Say it here cause you can't say it directly- the get it off your chest thread (Part 1)

It never ceases to amaze me and it saddens me to see the lengths some will go to in an effort to excuse racist behavior even when there is video and eyewitness evidence of such. [-(

I’m really trying to be a good friend while you are going through this divorce. My H wanted to help you move. But his dad was having surgery and you have adult kids who are helping.

But when you called me 3 times after I told you he had a conflict when you first asked, I am getting annoyed. You are so particular and want everything your way all the time. It’s something I wish I hadn’t learned about you during this process

I quit the paying job, I can ^%$# well quit volunteering my professional skills 20 hours a week, too. Put your ego aside and think about what is the best thing for this organization, not your little clique.

I confided in a close friend that my kid’s PSAT scores were mediocre. A month later, he was sitting between me and another parent, bragging to the other parent about how his kid got high PSAT scores and was excited to be getting lots of mail from colleges. He might have not realized I could hear him or forgotten what I told him, but I doubt it.

On April 11 I posted here (#16782) of your diagnosis. Today you are gone. This is so unfair and so painfully sad.

Anyone with half a brain knows it’s “Voila,” a French word that means “There it is.” Apparently the latest uneducated thing is just to write “Wallah.” Jeez.

The name of the college is “Berkeley” not Berkly or Berkely
If you don’t even know how to spell the name of the college correctly, how can we take anything you say about said college, seriously?

Someone must have been getting a lot of Holiday Inn Express points lately. Rolleye.

“We found that the campus grounds were not well manicured. I wonder if it’s because of all the financial aid they give away.” Perhaps you can loan them one of your groundskeepers :bz

Four weeks post breakup: Too busy to call home. I don’t know what he’s up to, and that’s a good thing.

I can only hope that you understood that I will take responsibility for the decisions made and will not need to
blame anyone else. I am so sorry that you have/are having such a hard time figuring things out.

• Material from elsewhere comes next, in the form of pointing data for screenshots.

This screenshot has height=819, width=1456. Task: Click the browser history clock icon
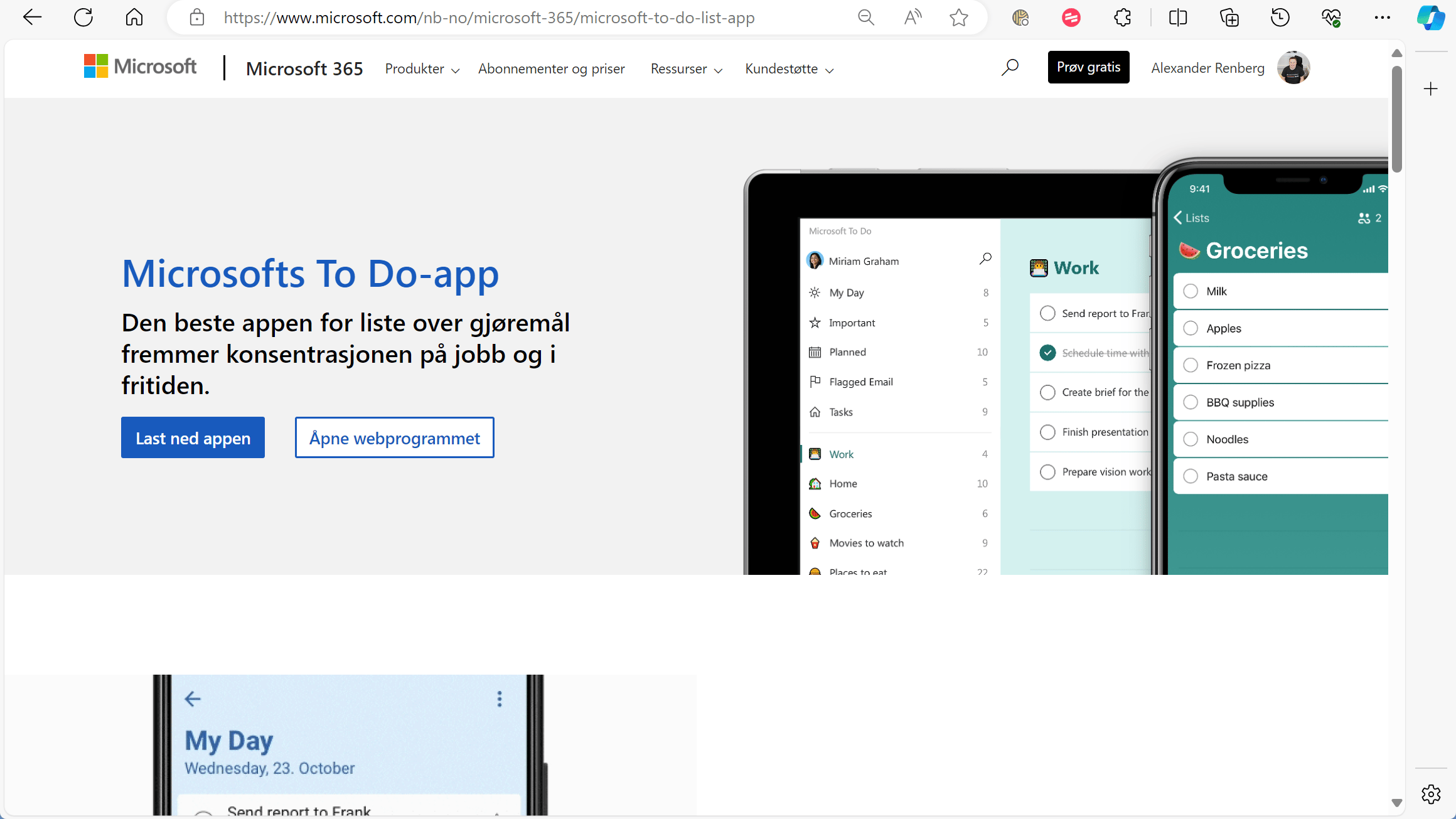coord(1280,17)
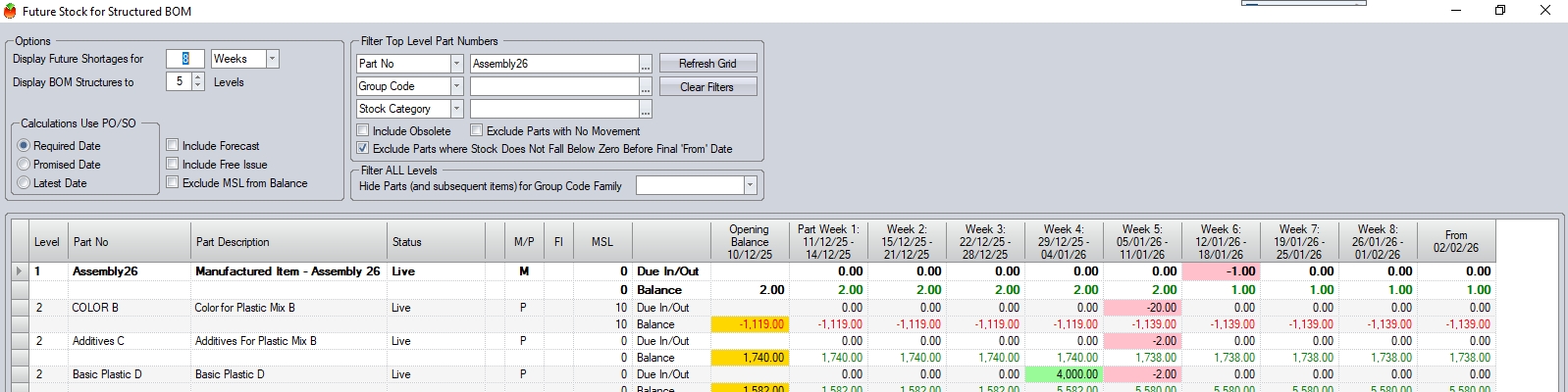Toggle the Exclude MSL from Balance checkbox
The image size is (1568, 392).
(173, 183)
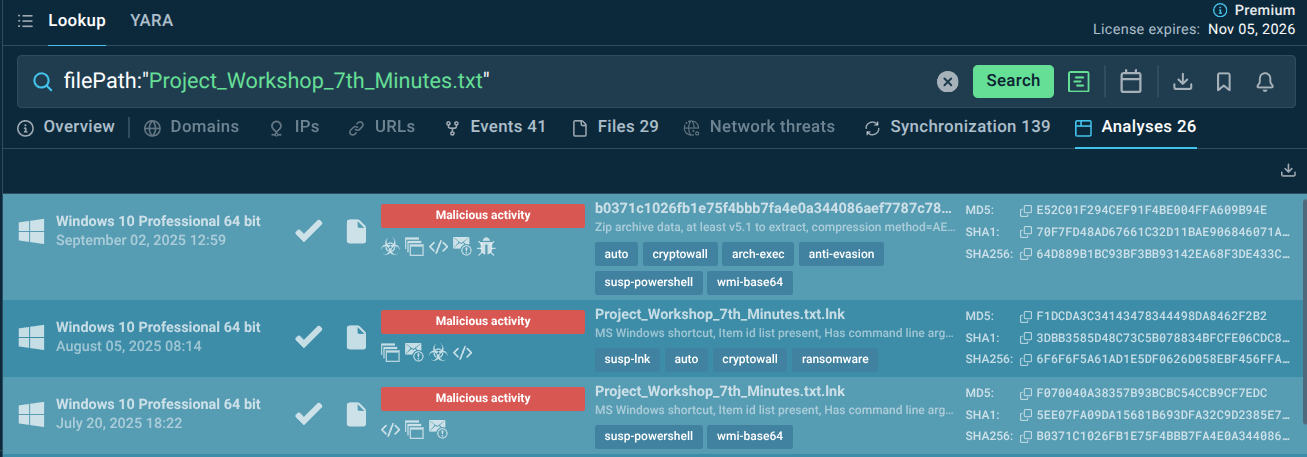The width and height of the screenshot is (1307, 457).
Task: Select the Files 29 tab
Action: coord(615,127)
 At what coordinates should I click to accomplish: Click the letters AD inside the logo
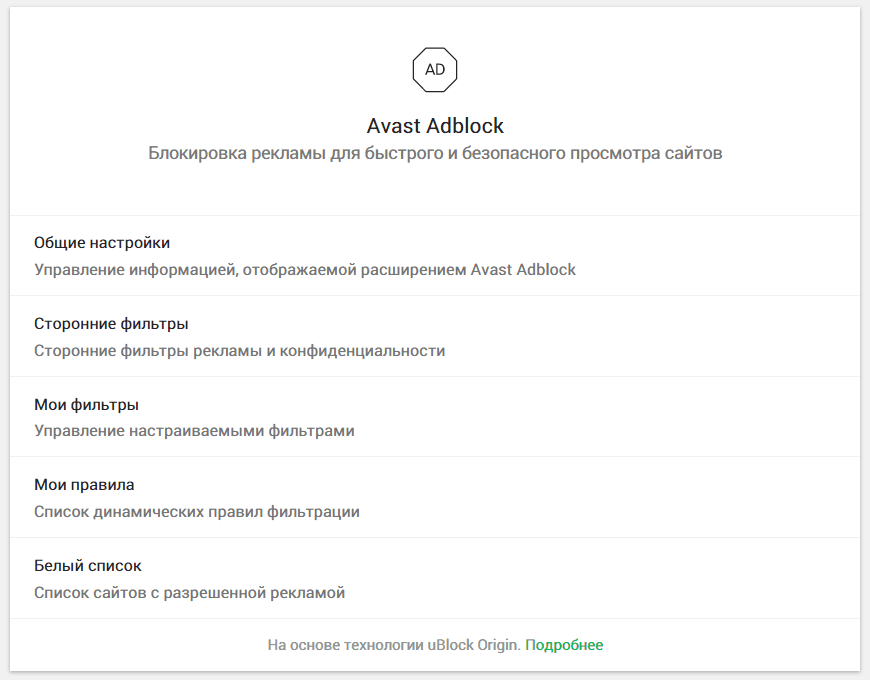435,70
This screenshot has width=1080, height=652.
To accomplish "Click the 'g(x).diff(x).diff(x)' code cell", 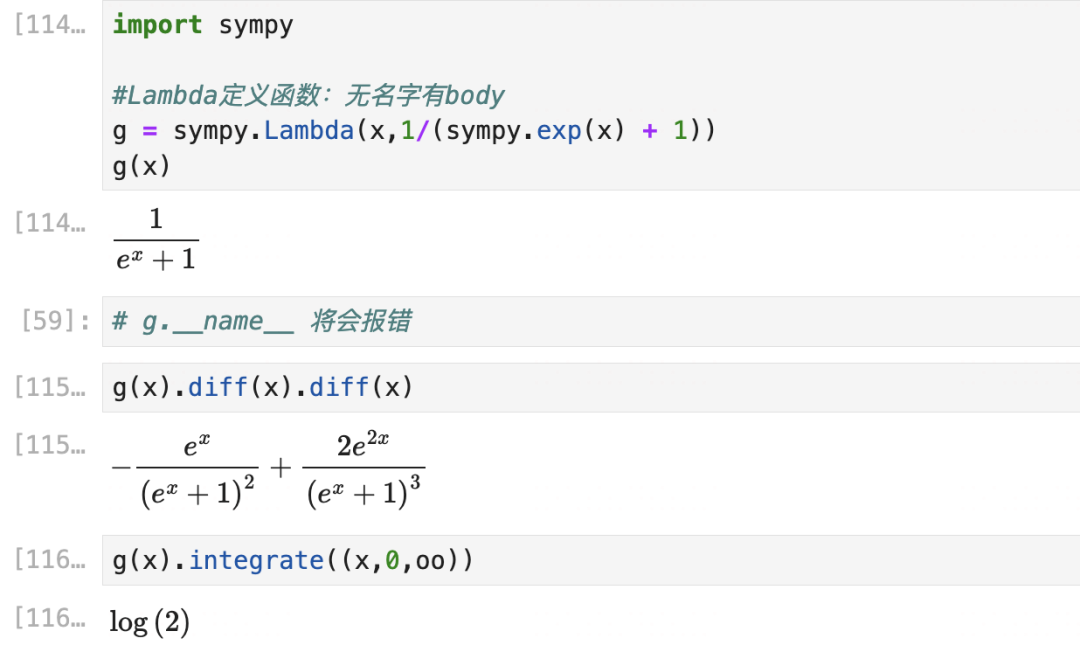I will 262,387.
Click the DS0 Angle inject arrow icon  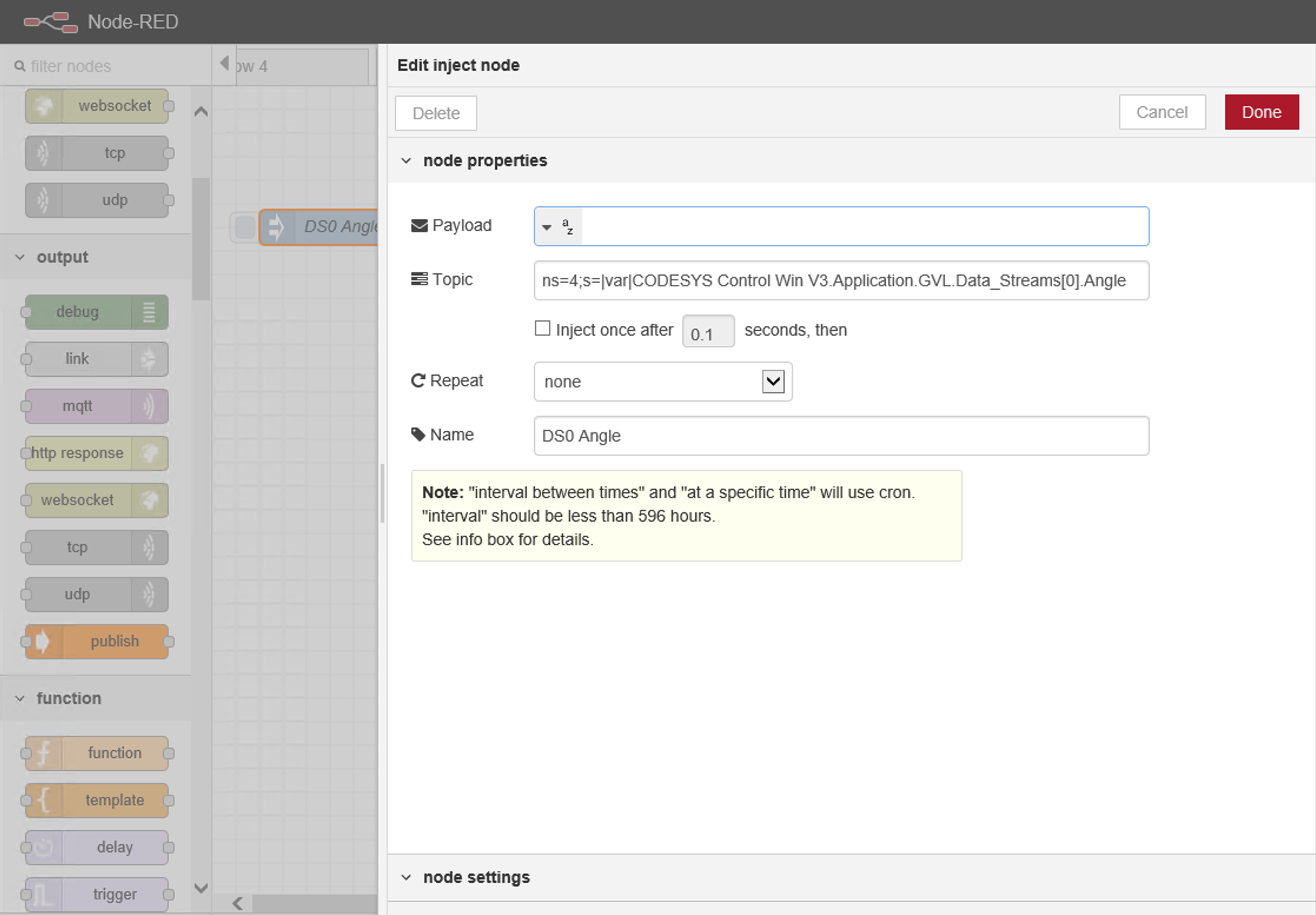tap(276, 227)
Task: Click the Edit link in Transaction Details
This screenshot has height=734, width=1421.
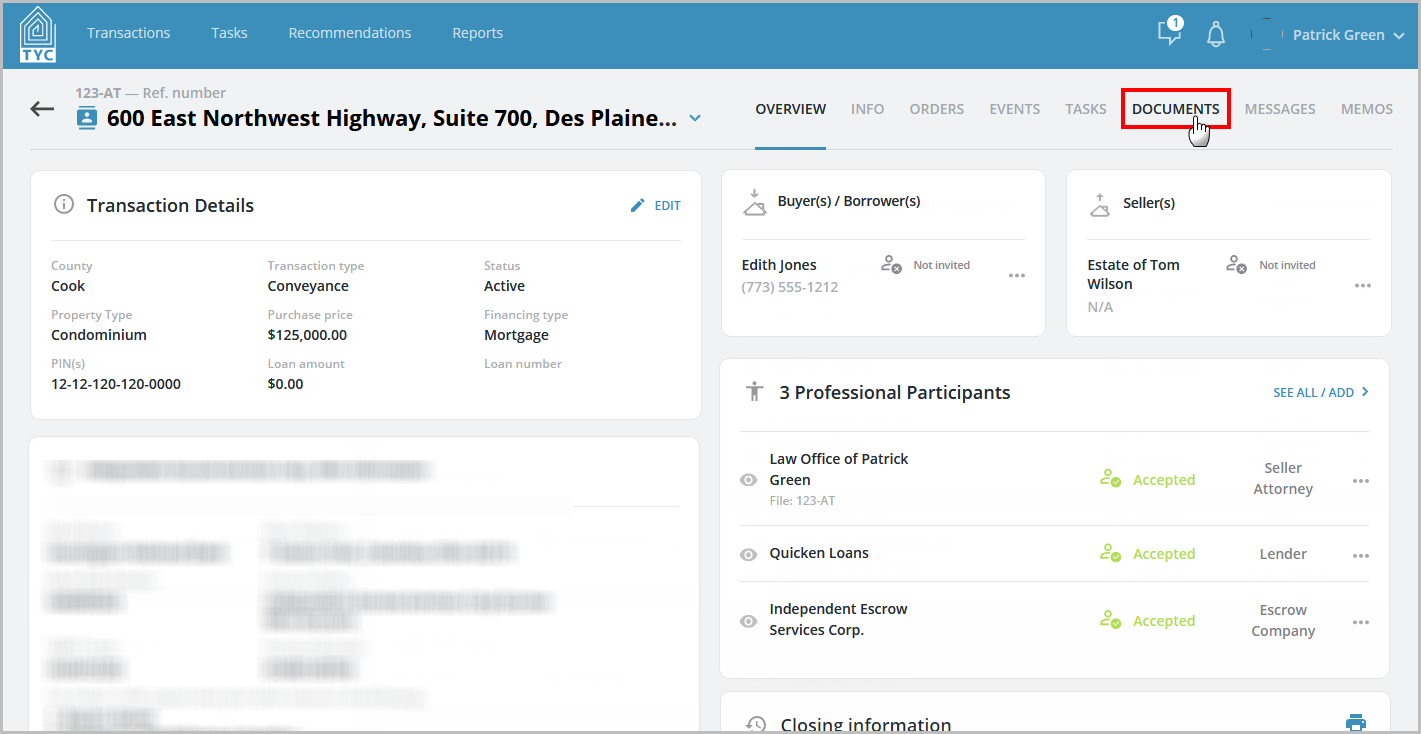Action: [667, 205]
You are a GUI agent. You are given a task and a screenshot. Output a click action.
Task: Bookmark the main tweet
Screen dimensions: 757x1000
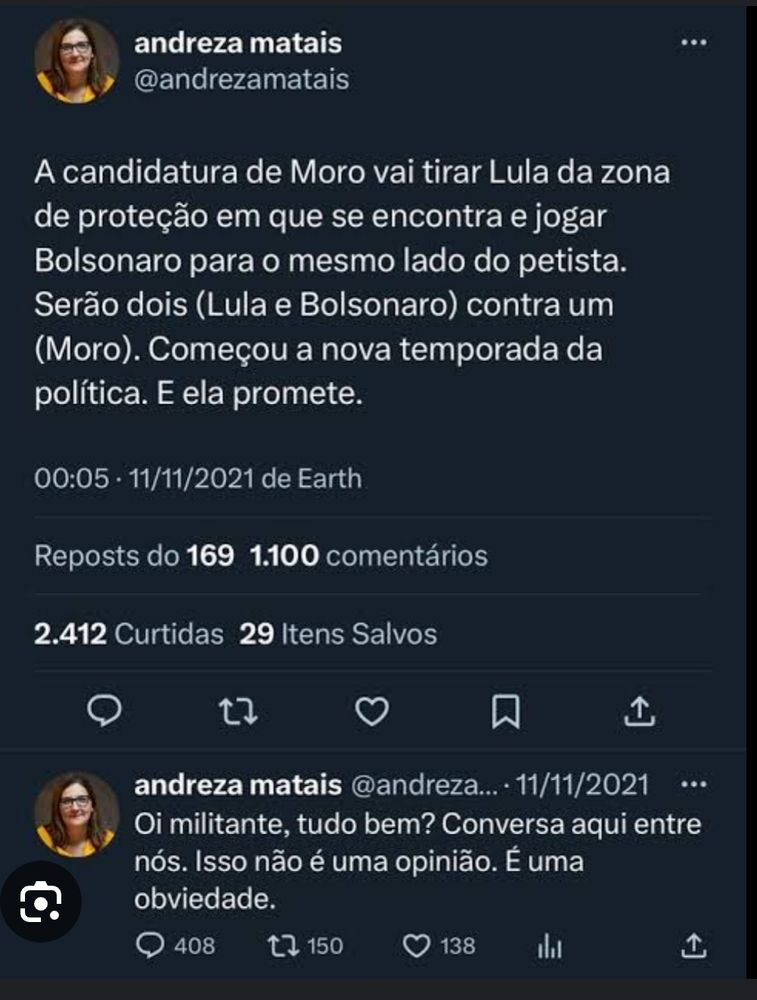pos(506,711)

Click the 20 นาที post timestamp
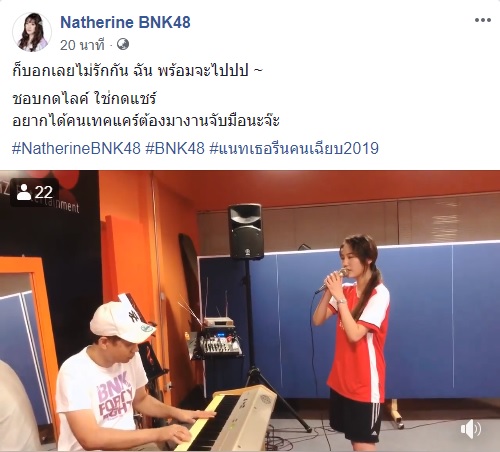[x=82, y=45]
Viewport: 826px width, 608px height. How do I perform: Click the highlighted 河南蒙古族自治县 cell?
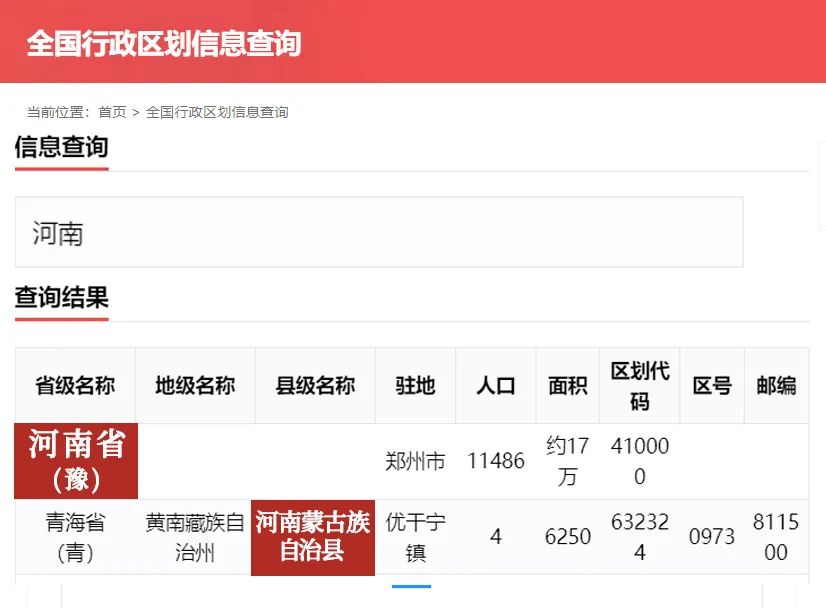(313, 537)
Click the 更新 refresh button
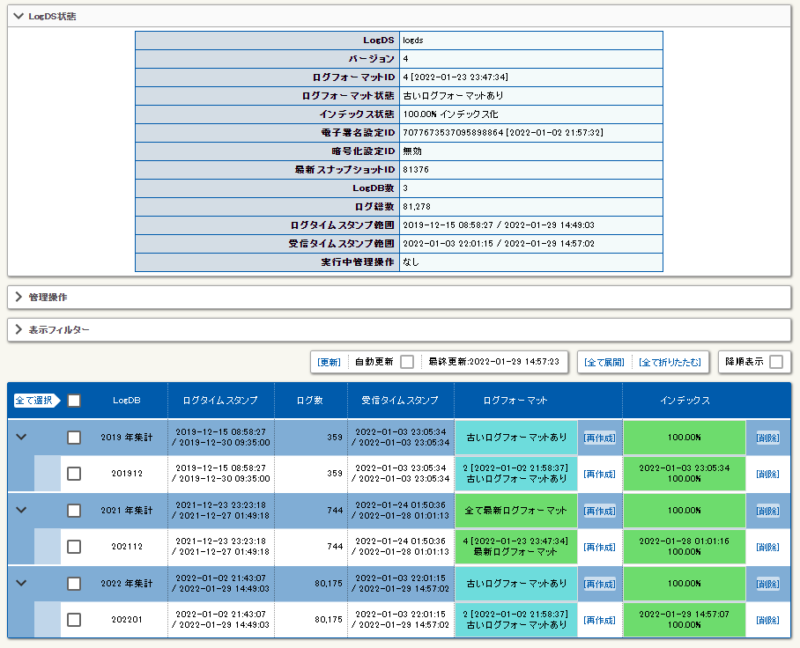The height and width of the screenshot is (648, 800). click(329, 361)
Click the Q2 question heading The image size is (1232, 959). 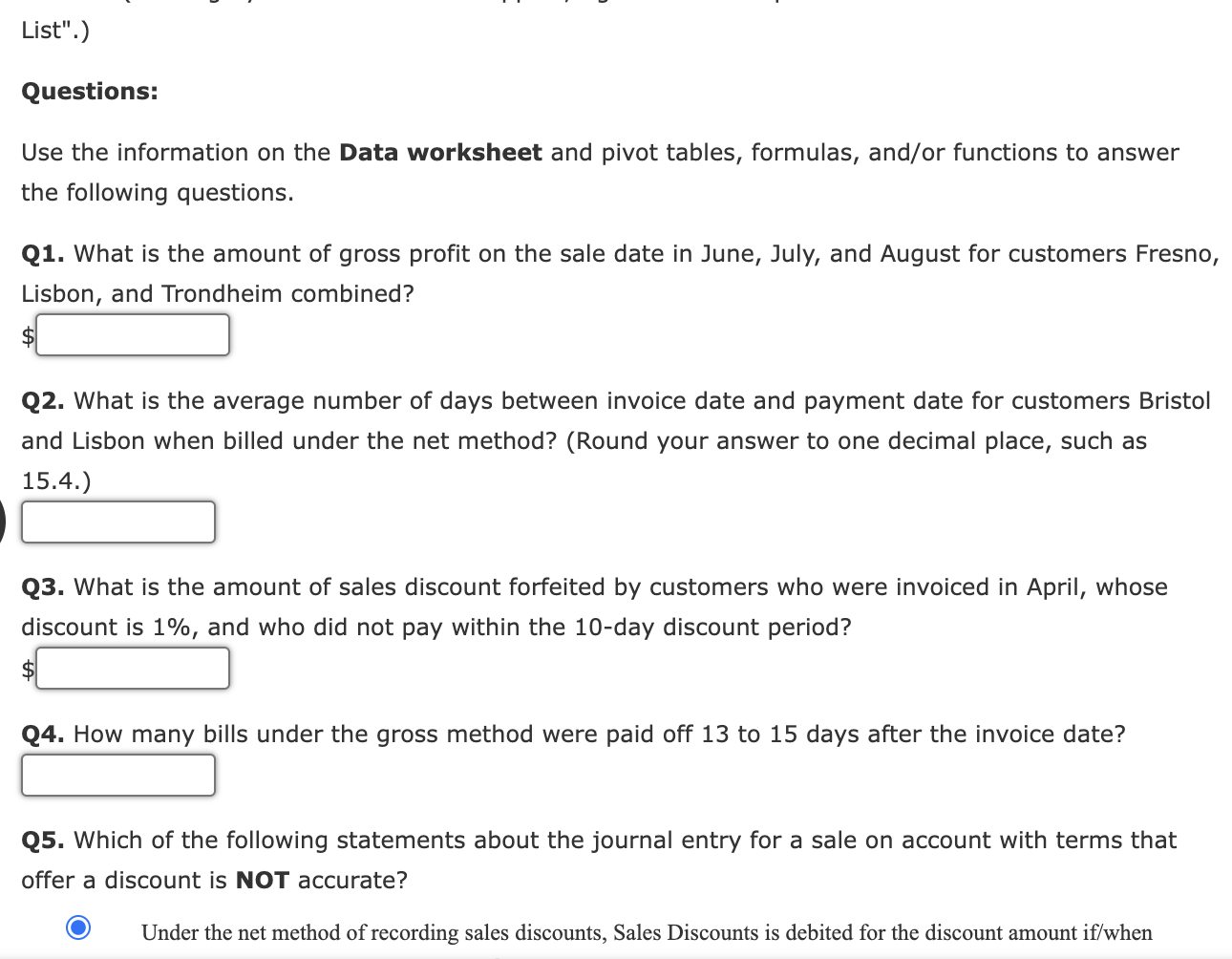point(42,400)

It’s really not necessary to be a naysayer all the time.

PARAGRAPHS, people!

This visit to where I could be WITHOUT my college education makes me so glad that I do have it and that much more determined to make sure my kids have a plan for their own future. So proud that I can offer them college as one option.

I’ve lost eight pounds in the last ten days because of an allergy triggered GI crisis. Yesterday and today have been better so I’m hopeful it’s stabilizing. Thank you antihistamine and VSL#3. I really need my gut to start behaving if I’m going to drive long distances. (But I admit I broke down and had a couple cookies for my mental health.)

Doctor’s office did not call about D’s test results before the weekend, even though we called them and requested a call. I hope that means it’s not the worst news.

For now, we are going forward with the plan to move D to the Midwest next week to start her first real job, her dream job.

I hope she can find all the specialists she needs within a reasonable distance, and there is no need for a new type of specialist.

Please don’t die, please don’t die, please don’t die.

Mexicans. It’s Mexicans who also were insulted.

My godkitty is going to join her brother at the other end of the rainbow bridge soon. I have a feeling that tonight I saw her for the last time. I am so grateful to my friend who decided to keep both of these two scrawny stray kittens we found, washed, and brought to her in a gift box (she wanted a cat but was unsure how to find “the one.”) Ms M and her brother - our “godkitties” - had wonderful lives, but every life comes to an end. I just wish purry kitties lived a little longer! :frowning:

One more vent regarding the way a parent announces a child’s college decision on --as you might guess–facebook! A neighbor’s son recently got into a first choice school, a top ranked national university (a not so rare occurrence in our area) and posts: “Congrats to S on achieving his dream. We are over the moon!” I feel like responding: Isn’t this really your and your family’s dream that you instilled in him to be his own?" Would you be any less “over the moon” if he chose another college or university? Students can do well and be happy at many schools, there is not just “one” dream school. You make it seem like this is an end goal rather than a means to an end. If so, what will be left for your child to strive for? IMO college is part of a continuum of learning and a dream achieved is what you say in adulthood and means successful career, family, friends and a happiness with one’s self and one’s life. Announcing your son’s college choice is certainly a noteworthy achievement for which you should be proud. But a “dream achieved?”—I think not! And “over the moon”?–I think “Whoa!, this is just undergrad, chill a bit.”

You are wonderfully articulate when it comes to telling everyone how important you are at your job. I’m sure communication skills are an integral part of your job description. So, when it comes to family matters don’t just say “I didn’t know or I wasn’t sure.” There is a magical device called a phone. You can call, text or email on it. You hurt your brother’s feelings by not including him in an important family event. He would never treat you in this manner. I know, I’ve been married to him for over 30 years and he has never slighted you, your husband or your kids. Sometimes the people who are suppose to love you the most, hurt you the most.